Park City Mountain Ski Vacation Guide

Park City Mountain Resort

Park City Mountain Resort is home to the U.S. Ski Team. This resort has everything the team needs, including excellent access from Salt Lake City. When combined with nearby Utah resorts The Canyons and Deer Valley, this region is one of the best all-around destinations in America.

Park City Mountain Resort is one of three major resorts surrounding the old mining town of Park City. Park City’s mining heritage is quite evident at the resort, where old mine ruins dot the slopes. The Park City Historical Society has put up signs describing each of the sites so skiers and boarders can get a sense of history as they enjoy the day.

Most reviews of Park City Mountain Resort characterize it as a cruisers’ paradise. While it may not have as many steeps as Snowbird or Alta, its bowl skiing and chutes are serious—even on the expert scale. It doesn’t have a huge amount of lower-end terrain, but beginners can get high enough to see the views—something they can’t do at every resort. Park City veterans say that it takes three days to ski every run on the mountain, then you can start on the hundreds of unlisted lines.

§ Given request
Output everything in the Park City Mountain Resort text from "Park City Mountain Resort is home" down to "enjoy the day.", word for word. The items that come after this text are separate material.

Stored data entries
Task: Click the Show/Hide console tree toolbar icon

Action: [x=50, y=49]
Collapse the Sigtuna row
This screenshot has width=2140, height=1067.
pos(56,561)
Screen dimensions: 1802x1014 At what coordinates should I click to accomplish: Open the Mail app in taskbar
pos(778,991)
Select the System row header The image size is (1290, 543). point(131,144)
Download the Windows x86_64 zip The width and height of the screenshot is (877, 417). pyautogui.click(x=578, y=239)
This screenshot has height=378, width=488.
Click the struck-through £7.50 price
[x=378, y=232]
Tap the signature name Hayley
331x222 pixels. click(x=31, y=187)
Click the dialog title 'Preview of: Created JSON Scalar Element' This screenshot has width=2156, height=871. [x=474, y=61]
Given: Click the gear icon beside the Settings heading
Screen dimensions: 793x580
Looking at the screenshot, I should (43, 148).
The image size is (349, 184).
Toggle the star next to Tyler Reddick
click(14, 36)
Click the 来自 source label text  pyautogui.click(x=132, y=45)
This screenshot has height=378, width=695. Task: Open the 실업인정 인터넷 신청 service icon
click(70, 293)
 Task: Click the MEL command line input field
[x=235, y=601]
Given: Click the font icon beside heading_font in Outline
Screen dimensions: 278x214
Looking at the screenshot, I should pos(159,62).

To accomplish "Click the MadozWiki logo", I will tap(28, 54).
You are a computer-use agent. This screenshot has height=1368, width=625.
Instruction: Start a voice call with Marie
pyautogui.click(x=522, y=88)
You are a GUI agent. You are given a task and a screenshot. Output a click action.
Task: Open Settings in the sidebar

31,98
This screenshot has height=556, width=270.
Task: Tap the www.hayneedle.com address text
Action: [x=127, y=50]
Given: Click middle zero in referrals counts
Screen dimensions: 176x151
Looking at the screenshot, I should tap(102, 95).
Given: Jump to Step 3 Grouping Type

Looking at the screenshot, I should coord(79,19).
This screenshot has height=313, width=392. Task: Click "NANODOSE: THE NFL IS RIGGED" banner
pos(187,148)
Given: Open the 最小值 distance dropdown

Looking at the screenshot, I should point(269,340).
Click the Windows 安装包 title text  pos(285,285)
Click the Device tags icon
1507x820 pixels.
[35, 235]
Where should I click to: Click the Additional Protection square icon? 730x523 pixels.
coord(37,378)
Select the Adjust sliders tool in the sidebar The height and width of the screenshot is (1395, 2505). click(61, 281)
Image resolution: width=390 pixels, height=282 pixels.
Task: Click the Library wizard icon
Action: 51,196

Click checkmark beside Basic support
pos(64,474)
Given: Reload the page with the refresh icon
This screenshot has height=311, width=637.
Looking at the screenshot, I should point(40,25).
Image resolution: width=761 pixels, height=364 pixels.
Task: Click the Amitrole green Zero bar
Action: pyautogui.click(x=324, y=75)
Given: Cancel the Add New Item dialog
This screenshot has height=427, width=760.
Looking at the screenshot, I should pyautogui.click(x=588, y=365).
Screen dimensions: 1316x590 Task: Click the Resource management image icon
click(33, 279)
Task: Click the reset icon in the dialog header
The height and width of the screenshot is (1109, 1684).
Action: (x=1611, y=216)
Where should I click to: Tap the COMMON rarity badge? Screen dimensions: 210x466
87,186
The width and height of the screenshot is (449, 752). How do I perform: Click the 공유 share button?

§ Solution
Park City Mountain Resort is home to the U.S. Ski Team. This resort has everything the team needs, including excellent access from Salt Lake City. When combined with nearby Utah resorts The Canyons and Deer Valley, this region is one of the best all-around destinations in America.

Park City Mountain Resort is one of three major resorts surrounding the old mining town of Park City. Park City’s mining heritage is quite evident at the resort, where old mine ruins dot the slopes. The Park City Historical Society has put up signs describing each of the sites so skiers and boarders can get a sense of history as they enjoy the day.